Land Trust News

Kelly Kountz Photo / Courtesy of Gallatin Valley Land Trust

Senate Finance Committee Condemns Abusive Syndicated Transactions

The Senate Finance Committee has released a long-awaited report that condemns the abusive transactions by a handful of conservation easement syndicators and investors who primarily operate in the southeast portion of the US. The 187-report, released August 25, clearly calls on Congress to take action against the outrageous syndication of conservation easement tax benefits, and the Land Trust Alliance, the Montana Association of Land Trusts and its individual land trust members, and land trusts across the country applaud the report’s findings and also encourage Congress to take swift and certain action against the syndicators and their investors.

For over 40 years Montana land trusts and landowners have partnered to create conservation easements that produce farm and ranch conservation, wildlife habitat protection, open land protection, local economic stability and more, in part through the proper application of the charitable donation aspects within state law, federal law, and traditional  land conservation projects. No syndicated easements have been completed in Montana.

Syndicators generate easements for profit, abuse the charitable deduction provision, and example after example within the report document the abuse of the tax code to enrich syndicators and their investors.

MALT and the Alliance have worked with Montana Senator Steve Daines on S. 170, legislation pending in the Senate that would end the abusive syndicated transactions.

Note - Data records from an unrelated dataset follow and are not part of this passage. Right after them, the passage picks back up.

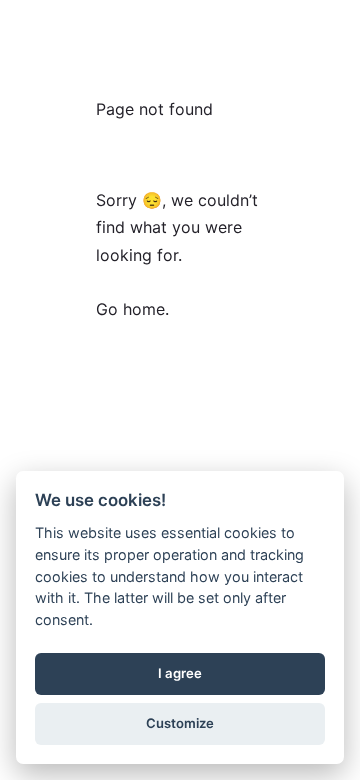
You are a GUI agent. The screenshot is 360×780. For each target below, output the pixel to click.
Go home (130, 309)
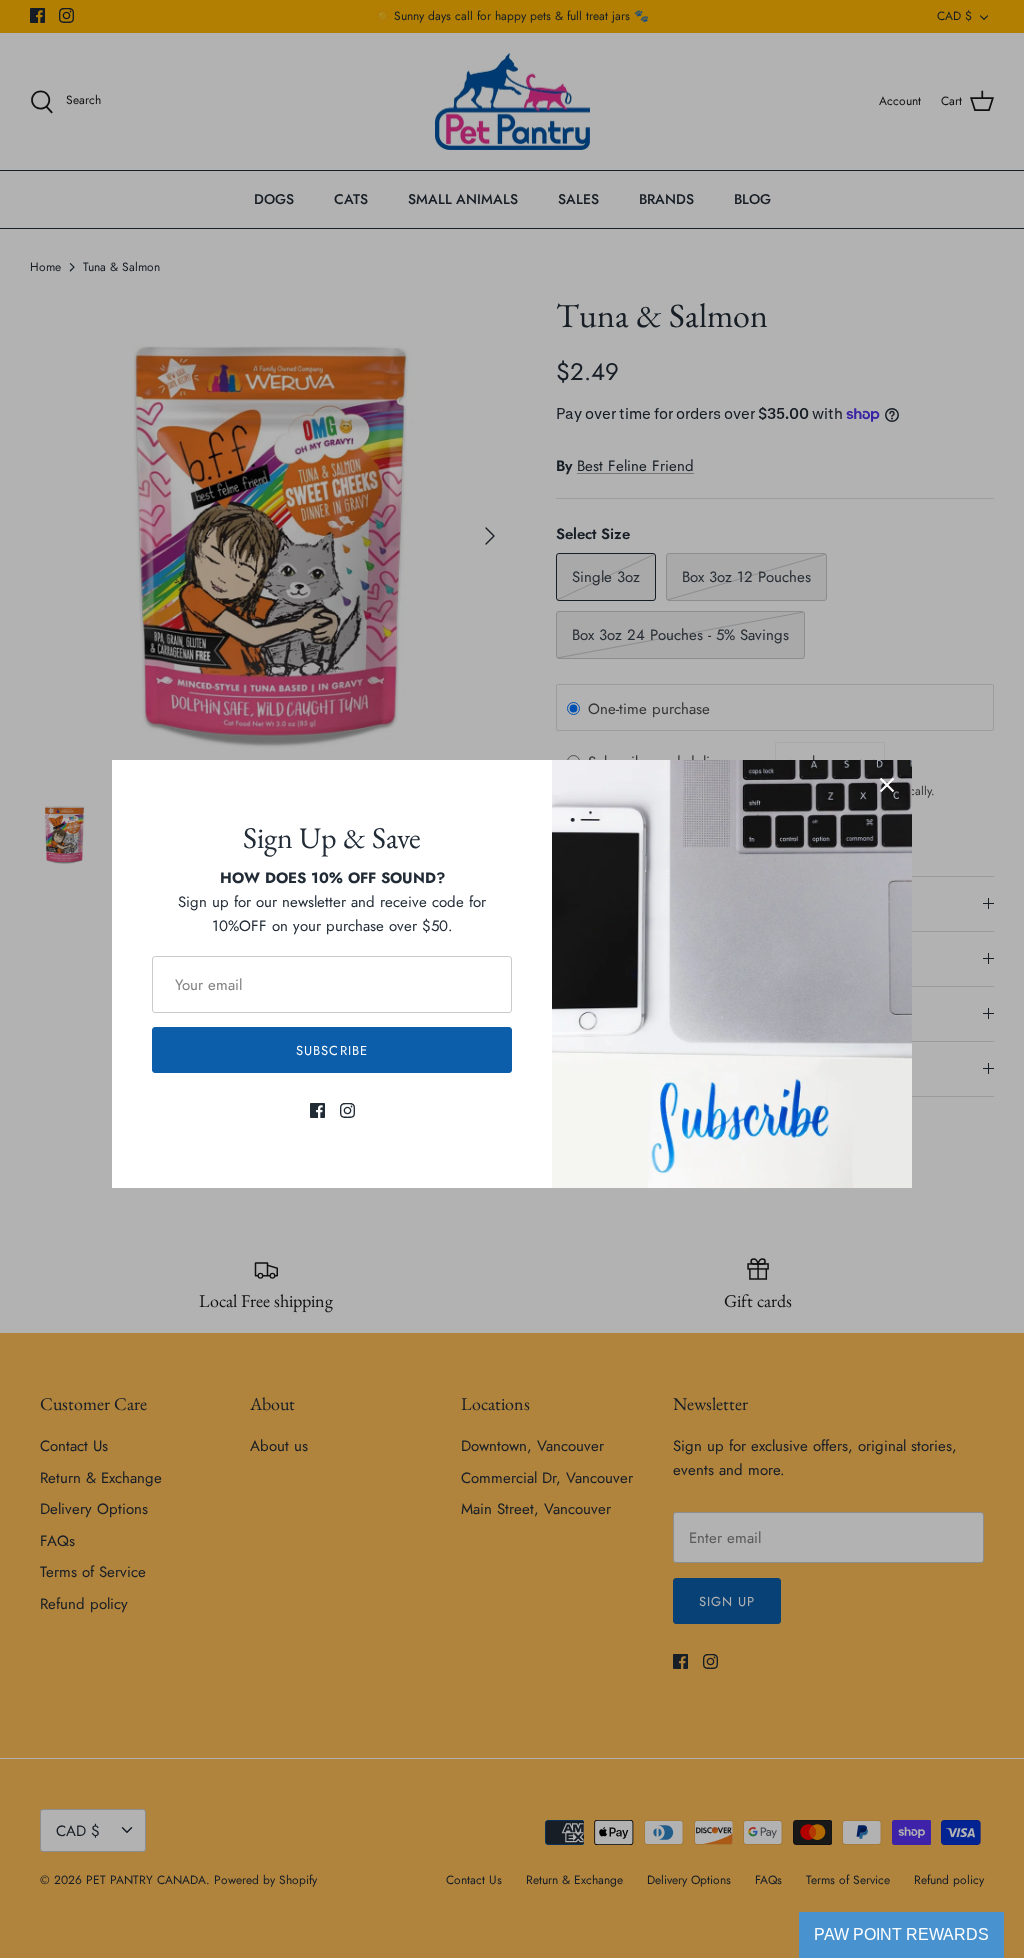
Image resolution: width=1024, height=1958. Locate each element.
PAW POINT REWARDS (901, 1934)
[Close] (887, 785)
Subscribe (331, 1050)
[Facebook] (317, 1110)
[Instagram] (347, 1110)
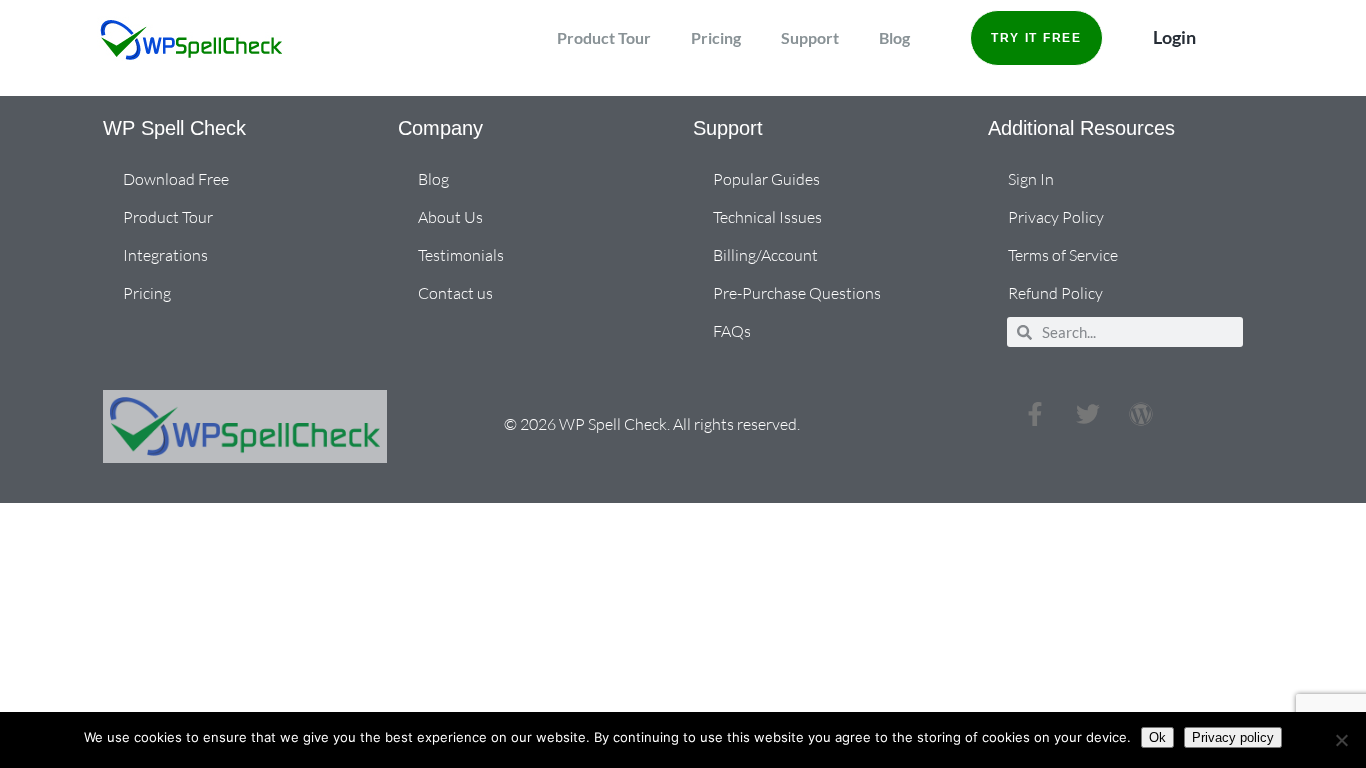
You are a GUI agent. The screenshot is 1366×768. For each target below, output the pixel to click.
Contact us (455, 293)
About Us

From the report: …in light of the continued use of these abusive transactions despite the issuance of IRS Notice 2017- 10, the Chairman and Ranking Member believe Congress, the IRS, and Department of the Treasury should take further action to preserve the integrity of the conservation-easement tax deduction.

The report concludes with this: If syndicated conservation-easement transactions continue to exist in the form they have over the past decade, they risk not only depriving the government of billions of dollars of revenue but also degrading the general understanding that our Nation’s tax laws apply equally to us all.